By Bruce Buchanan, Siskind Susser


Contrary to the assertions of Immigration and Customs Enforcement (ICE), Office of Chief Administrative Hearing Officer (OCAHO) found two companies owned by the same shareholders and with the same officers, could not both be found liable for I-9 form violations. See U.S. v. PM Packaging, Inc and PM Corporate Group, Inc. d/b/a PM Packaging, 11 OCAHO no. 1253 (2015).

ICE served a Notice of Inspection (NOI) on PM Packaging at its one facility in Compton, California. Within a month, PM Packaging closed the facility but ICE continued the case with issuance of a Notice of Suspect Documents and Notice of Intent to Fine. After the parties could not resolve the matter, ICE issued a Complaint against PM Packaging and PM Corporate.

PM Corporate asserted it was a separate entity than PM Packaging because no assets or employees were ever transferred between companies, and they had different premises and purposes. The only connection between the two entities is the same shareholders and officers. OCAHO found common ownership alone was insufficient to pierce the corporate veil. Thus, PM Corporate was not liable for any of PM Packaging’s I-9 form violations.

As for the alleged violations, PM Packaging argued it was not liable for 28 violations, the failure to properly complete Section 2 of the I-9 forms, because they were technical errors. OCAHO found to the contrary, and stated they were substantive errors – failure to print the name of the employer representative who signed Section 2 (and the signatures were illegible) and failure to record the issuing authorities or expiration dates on many of the I-9 forms without retaining legible copies of the documents in question. Thus, penalties must be assessed for these substantive errors.

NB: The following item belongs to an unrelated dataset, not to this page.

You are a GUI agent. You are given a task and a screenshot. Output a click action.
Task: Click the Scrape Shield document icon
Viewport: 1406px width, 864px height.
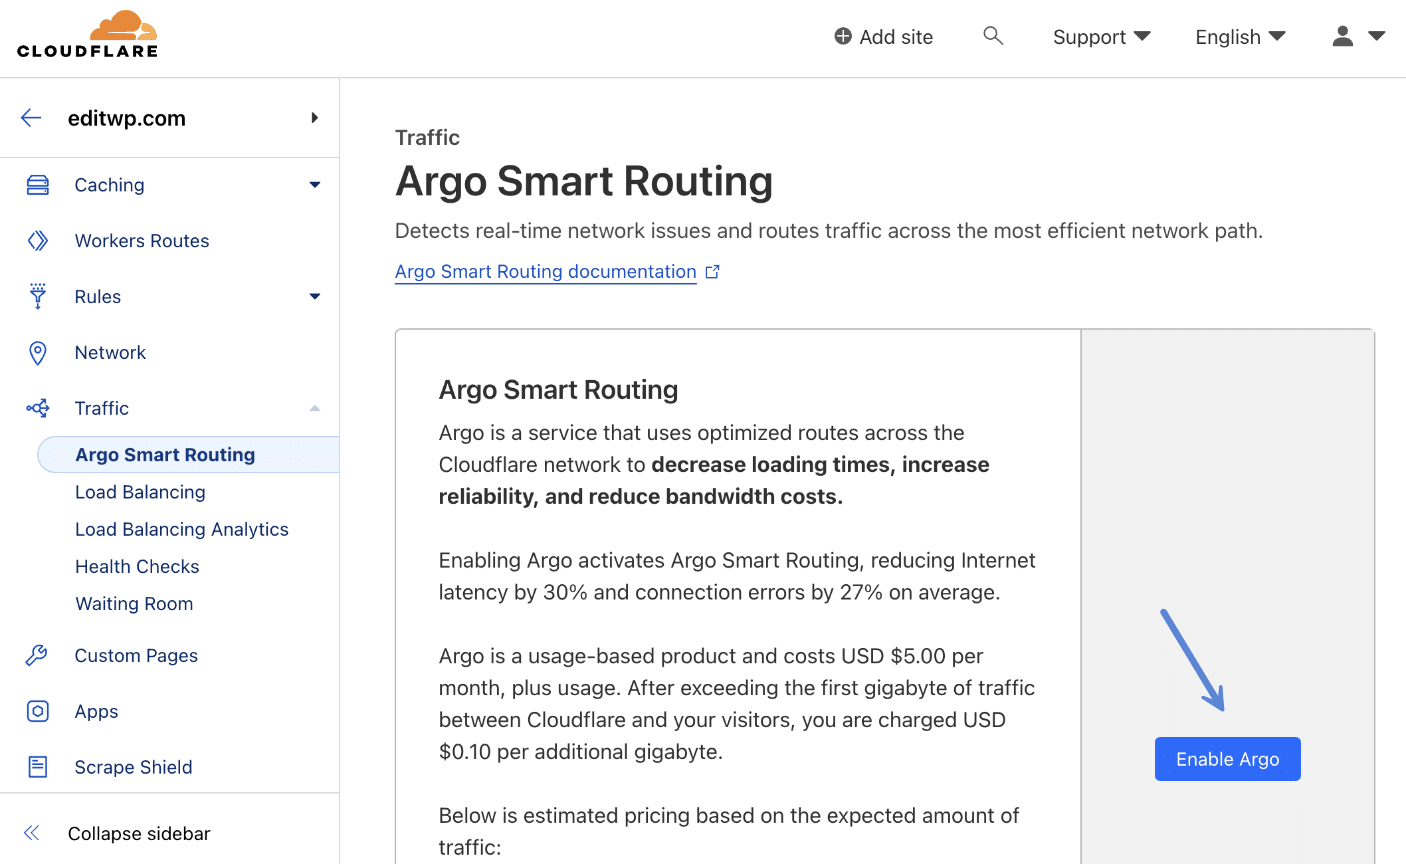click(38, 767)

PM Packaging was successful in reducing the amount of the penalties. ICE sought $53,762.50 in penalties. PM Packaging asserted these penalties were excessive and OCAHO agreed. It found the penalties should be assessed at $500 or $600 each, rather than $1,075.25 each. OCAHO’s reasoning was this level of penalties could not have a deterrent effect because the business had ceased to exist. Furthermore, maximum penalties were reserved for the most egregious violations, of which more than half of the violations in question did not meet the criteria.